__TEXTO DE LEITURA__:

Paralelamente, nas últimas semanas, debates relacionados à demissão sem justa causa entraram nos holofotes no ambiente jurídico, gerando diferentes análises sobre o assunto em questão. Isso porque se espera que o Supremo Tribunal Federal (STF) retome ainda no primeiro semestre de 2023 um processo em trâmite na Corte há mais de 25 anos e que pode afetar a dispensa de trabalhadores sem justa causa no Brasil.
O tema está incluso na Ação Direta de Inconstitucionalidade (ADI) 1625, a qual questiona um decreto assinado em 1996 pelo então presidente Fernando Henrique Cardoso, que suspendia a adesão do Brasil à Convenção 158, elaborada pela Organização Internacional do Trabalho (OIT) e que estabelece limites às demissões sem justa causa.
Do que se trata a Convenção 158?

__CONTEÚDO DOS DADOS__:
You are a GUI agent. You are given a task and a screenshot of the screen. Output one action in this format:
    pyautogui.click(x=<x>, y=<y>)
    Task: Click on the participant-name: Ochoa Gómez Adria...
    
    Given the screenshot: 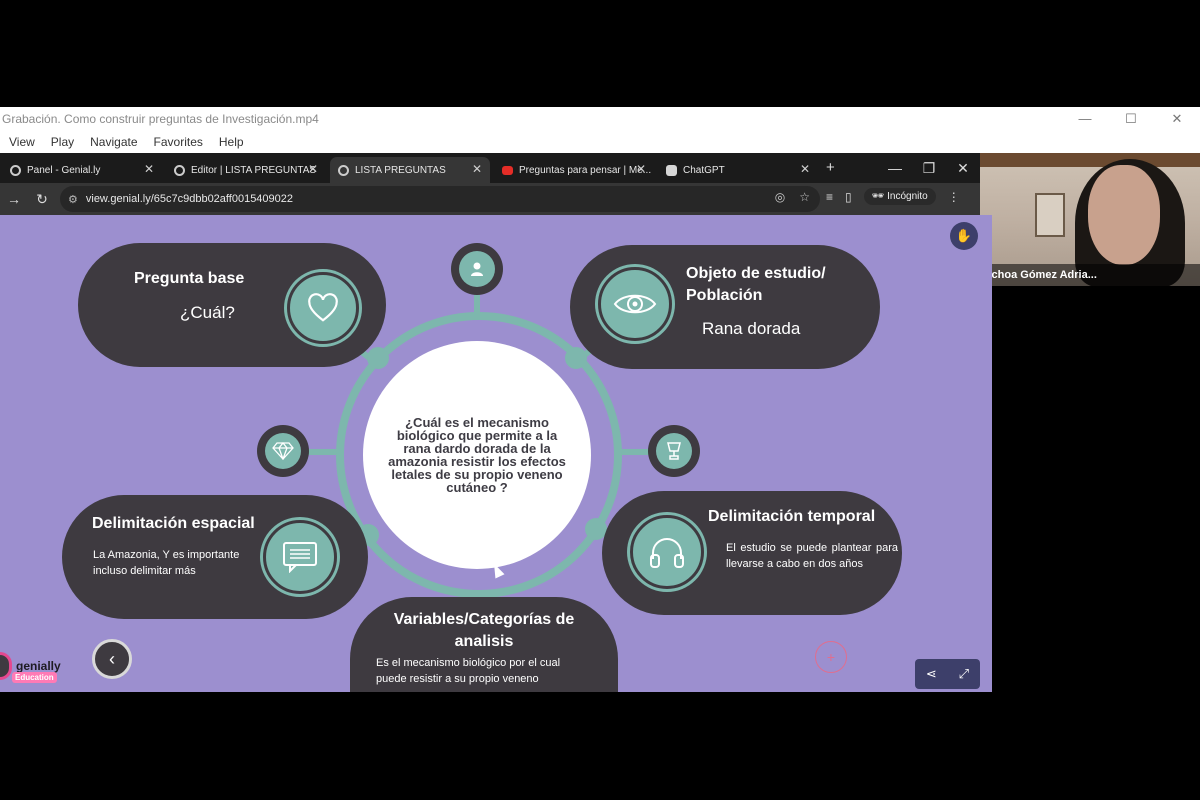 What is the action you would take?
    pyautogui.click(x=1090, y=275)
    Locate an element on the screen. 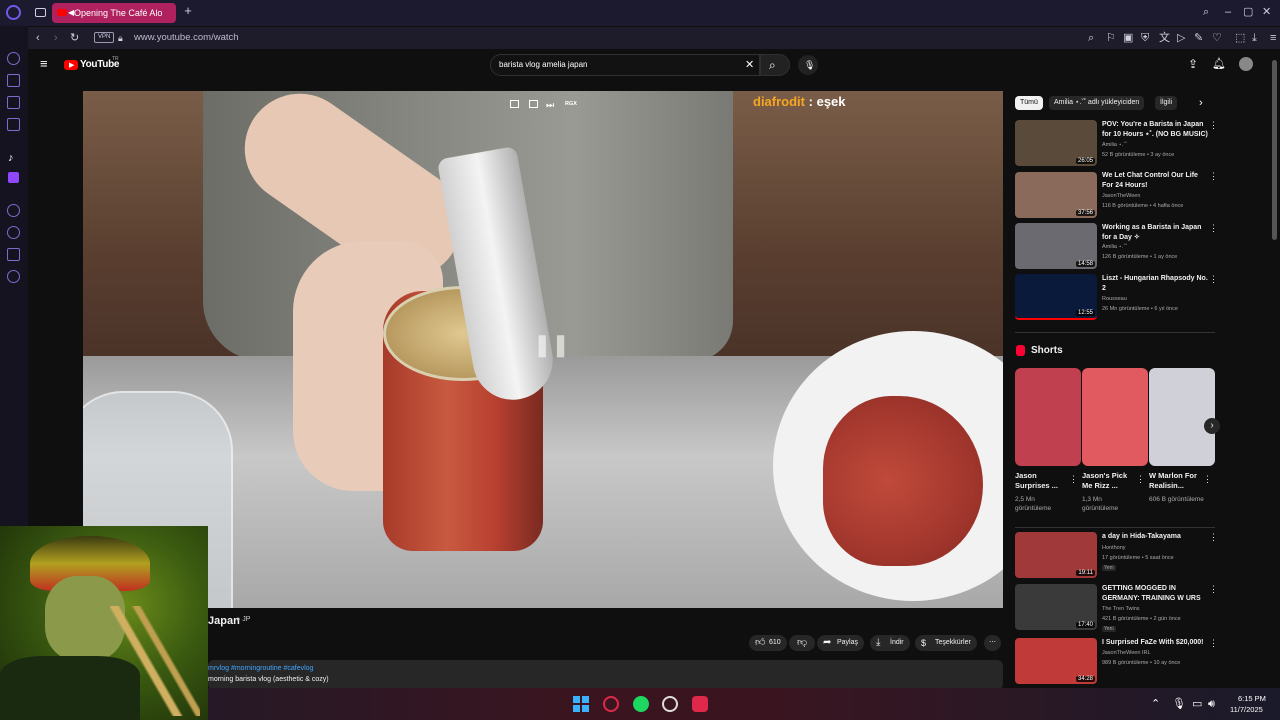 The height and width of the screenshot is (720, 1280). obs-icon is located at coordinates (670, 704).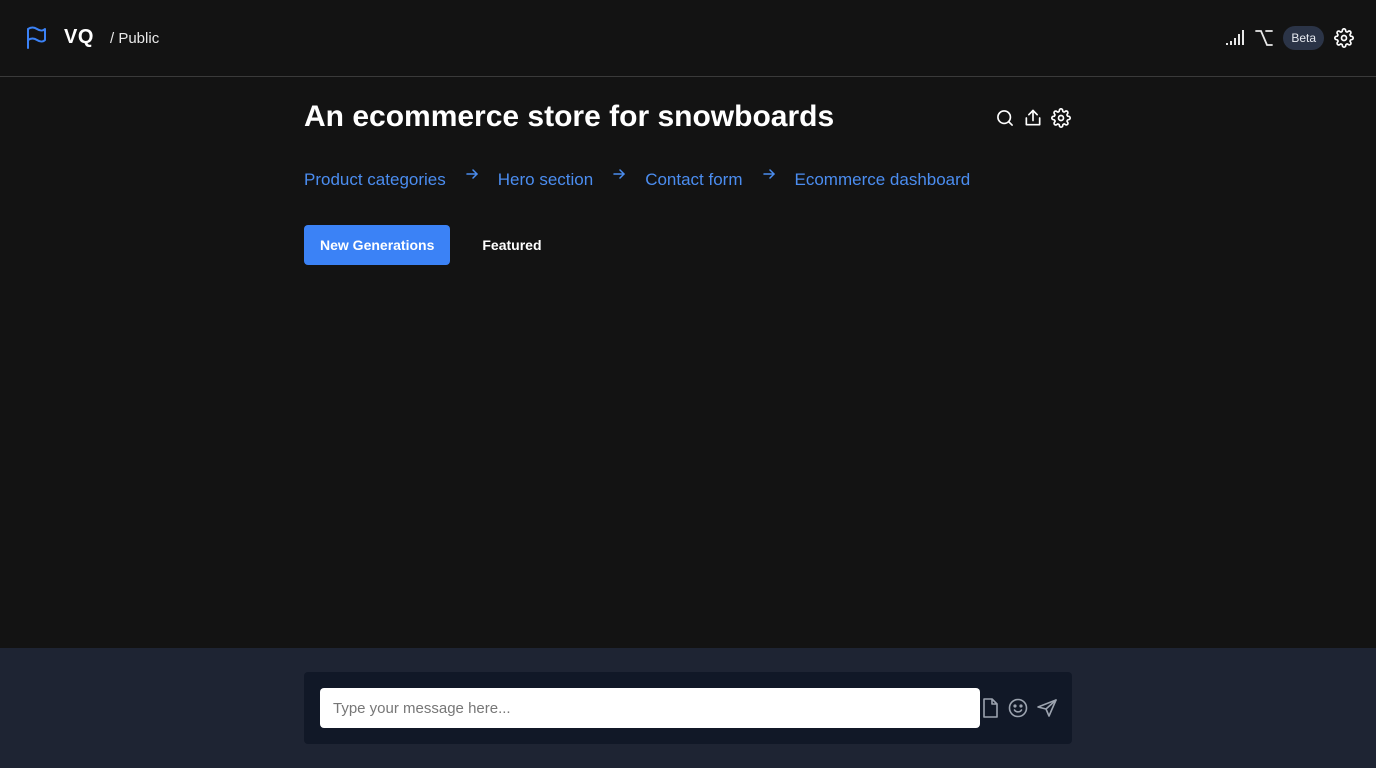  Describe the element at coordinates (79, 38) in the screenshot. I see `brand-name: VQ` at that location.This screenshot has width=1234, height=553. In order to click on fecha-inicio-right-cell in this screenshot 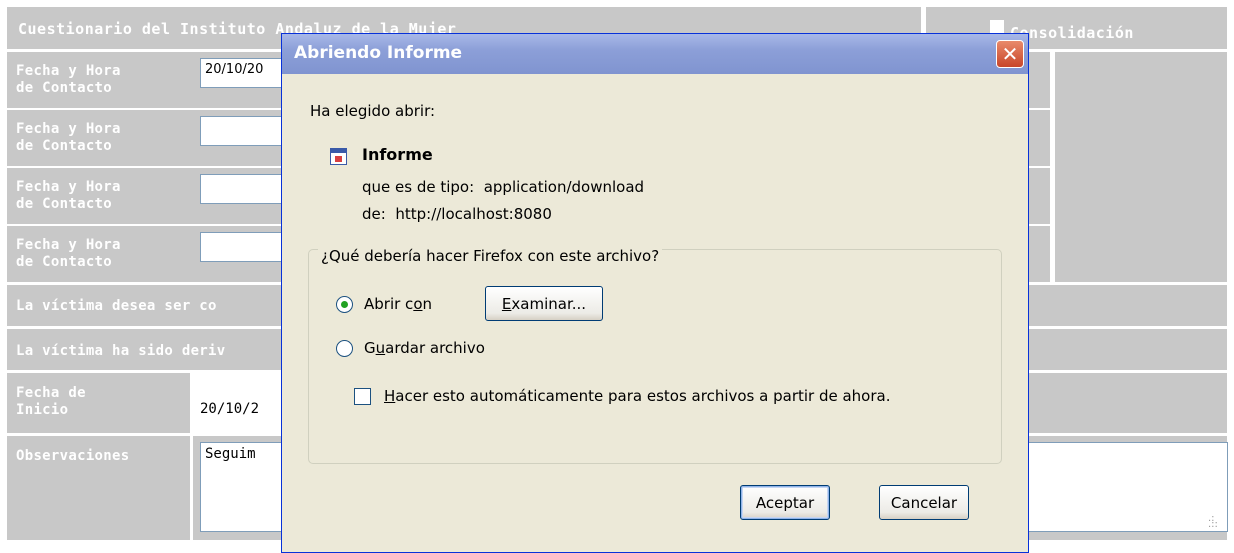, I will do `click(1128, 403)`.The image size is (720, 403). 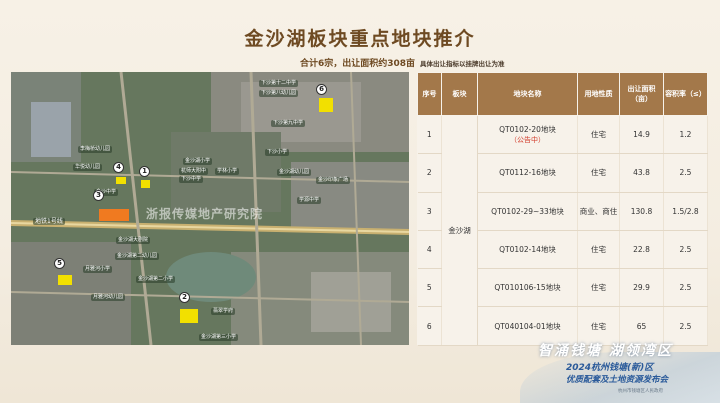 What do you see at coordinates (598, 94) in the screenshot?
I see `header-use: 用地性质` at bounding box center [598, 94].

__ORDEM DE TRABALHO__: Digite novamente, do início ao fim e sem nenhuma alteração, o texto sobre a demissão sem justa causa. O material provém de uma fonte distinta da do texto.

__CAMPO DE RESPOSTA__:
Paralelamente, nas últimas semanas, debates relacionados à demissão sem justa causa entraram nos holofotes no ambiente jurídico, gerando diferentes análises sobre o assunto em questão. Isso porque se espera que o Supremo Tribunal Federal (STF) retome ainda no primeiro semestre de 2023 um processo em trâmite na Corte há mais de 25 anos e que pode afetar a dispensa de trabalhadores sem justa causa no Brasil.
O tema está incluso na Ação Direta de Inconstitucionalidade (ADI) 1625, a qual questiona um decreto assinado em 1996 pelo então presidente Fernando Henrique Cardoso, que suspendia a adesão do Brasil à Convenção 158, elaborada pela Organização Internacional do Trabalho (OIT) e que estabelece limites às demissões sem justa causa.
Do que se trata a Convenção 158?